Order parameters for the high-energy spectra of pulsars

TL;DR

This paper introduces a physical model with four parameters that explains the high-energy spectra of pulsars across gamma-ray and X-ray energies, revealing the underlying emission mechanisms and predicting detectability.

Contribution

The authors present a unified physical model for pulsar high-energy emission that fits a wide range of spectra with minimal parameters, linking spectral features to emission processes.

Findings

Model fits spectra of gamma/X-ray pulsars over seven orders of magnitude.

Sub-exponential cutoffs arise naturally from synchro-curvature losses.

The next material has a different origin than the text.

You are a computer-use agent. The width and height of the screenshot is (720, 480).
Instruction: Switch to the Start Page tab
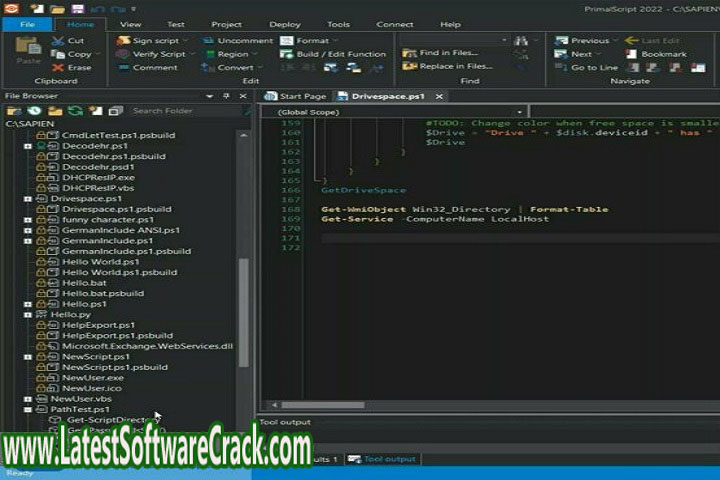tap(296, 96)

X-ray spectral flattening is due to synchrotron losses during particle propagation.

Abstract

From the hundreds of gamma-ray pulsars known, only a handful show non-thermal X-ray pulsations. Instead, nine objects pulse in non-thermal X-rays but lack counterparts at higher energies. Here, we present a physical model for the non-thermal emission of pulsars above 1 keV. With just four physical parameters, we fit the spectrum of the gamma/X-ray pulsars along seven orders of magnitude. We find that all detections can be encompassed in a continuous variation of the model parameters, and pose that their values could likely relate to the closure mechanism operating in the accelerating region. The model explains the appearance of sub-exponential cutoffs at high energies as a natural consequence of synchro-curvature dominated losses, unveiling that curvature-only emission may play a relatively minor role --if any-- in the spectrum of most pulsars. The model also explains the flattening of the X-ray spectra at soft energies as a result of propagating particles being subject to synchrotron losses all along their trajectories. Using this model, we show how observations in gamma-rays can predict the detectability of the pulsar in X-rays, and viceversa.